Input for this task section start

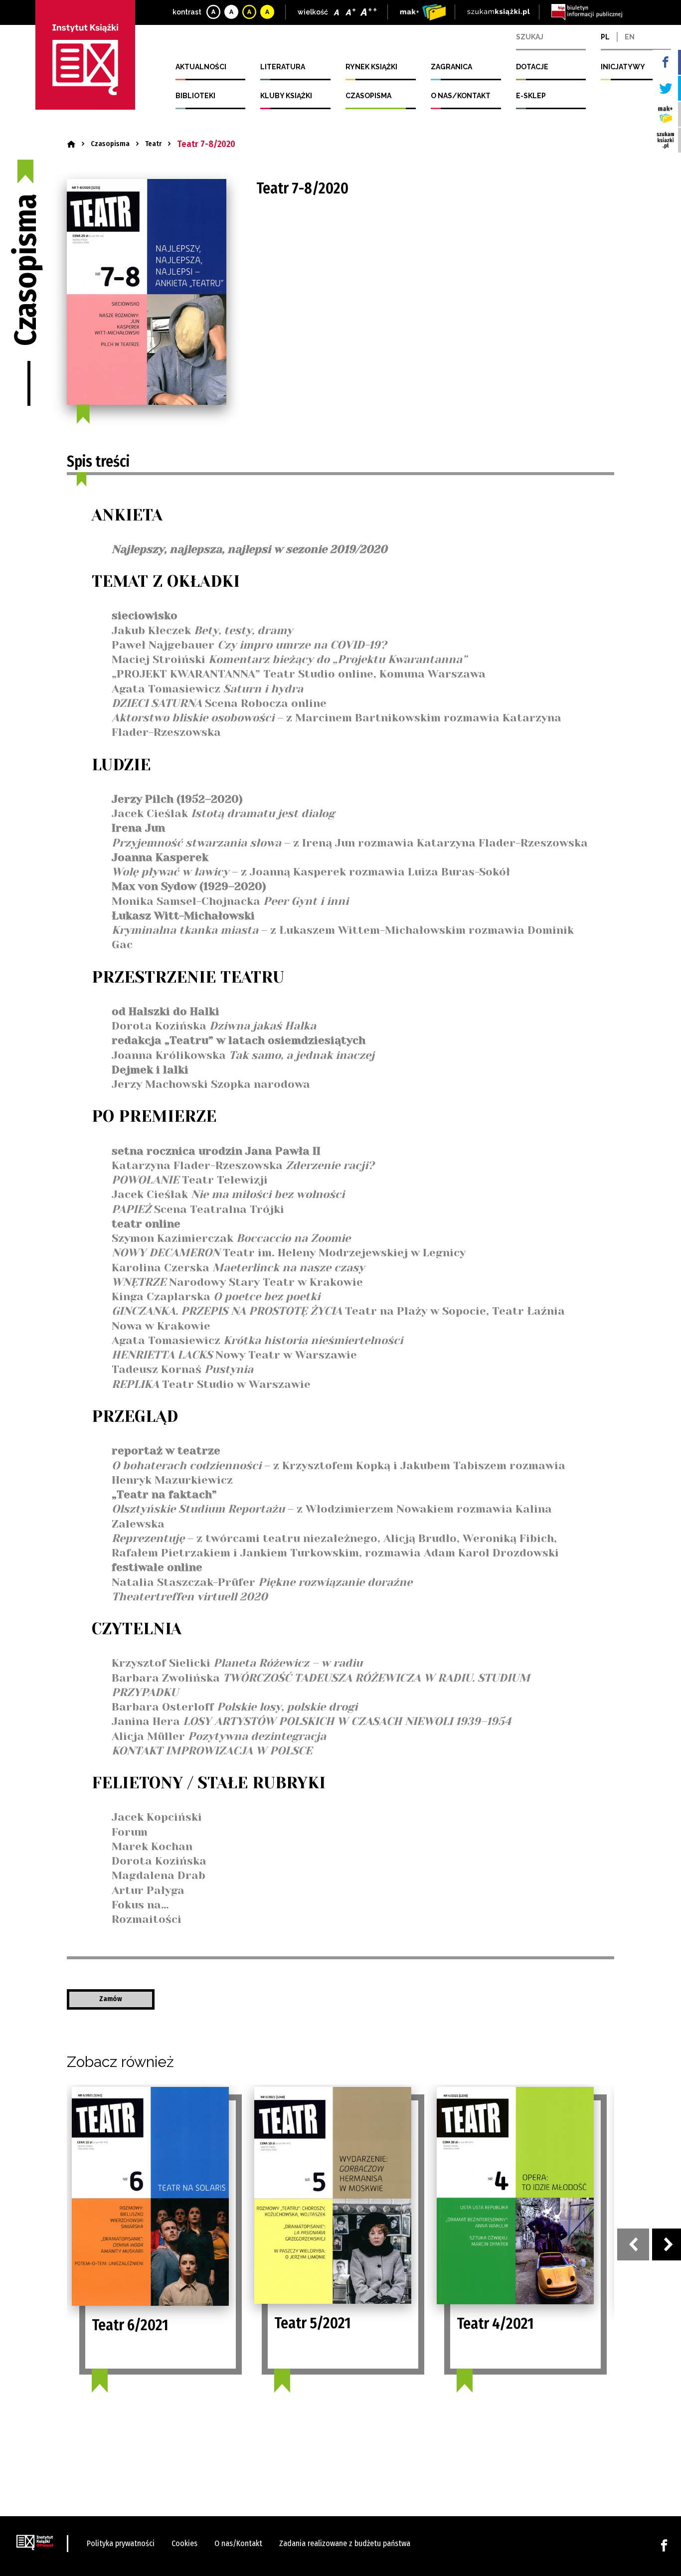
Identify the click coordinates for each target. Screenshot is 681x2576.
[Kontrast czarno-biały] (232, 12)
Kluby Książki (286, 96)
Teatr (153, 144)
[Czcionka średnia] (351, 11)
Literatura (282, 67)
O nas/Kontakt (461, 96)
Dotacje (532, 67)
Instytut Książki (85, 55)
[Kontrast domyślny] (214, 12)
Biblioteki (195, 96)
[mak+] (423, 12)
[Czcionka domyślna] (337, 11)
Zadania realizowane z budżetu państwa (344, 2543)
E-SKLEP (531, 96)
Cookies (184, 2543)
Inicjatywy (623, 67)
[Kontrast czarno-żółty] (268, 12)
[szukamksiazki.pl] (498, 12)
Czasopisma (368, 96)
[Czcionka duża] (369, 11)
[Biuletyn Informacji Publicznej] (586, 12)
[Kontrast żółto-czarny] (250, 12)
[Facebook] (664, 2545)
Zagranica (451, 67)
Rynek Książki (371, 67)
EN (630, 37)
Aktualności (200, 67)
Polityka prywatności (121, 2543)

Input for this task section end

About this task: Return the complete data unchanged and include none of the pictures.

Expected answer:
Identify the click coordinates for each target. Screenshot is 681x2576.
[Kontrast czarno-biały] (232, 12)
Kluby Książki (286, 96)
Teatr (153, 144)
[Czcionka średnia] (351, 11)
Literatura (282, 67)
O nas/Kontakt (461, 96)
Dotacje (532, 67)
Instytut Książki (85, 55)
[Kontrast domyślny] (214, 12)
Biblioteki (195, 96)
[mak+] (423, 12)
[Czcionka domyślna] (337, 11)
Zadania realizowane z budżetu państwa (344, 2543)
E-SKLEP (531, 96)
Cookies (184, 2543)
Inicjatywy (623, 67)
[Kontrast czarno-żółty] (268, 12)
[szukamksiazki.pl] (498, 12)
Czasopisma (368, 96)
[Czcionka duża] (369, 11)
[Biuletyn Informacji Publicznej] (586, 12)
[Kontrast żółto-czarny] (250, 12)
[Facebook] (664, 2545)
Zagranica (451, 67)
Rynek Książki (371, 67)
EN (630, 37)
Aktualności (200, 67)
Polityka prywatności (121, 2543)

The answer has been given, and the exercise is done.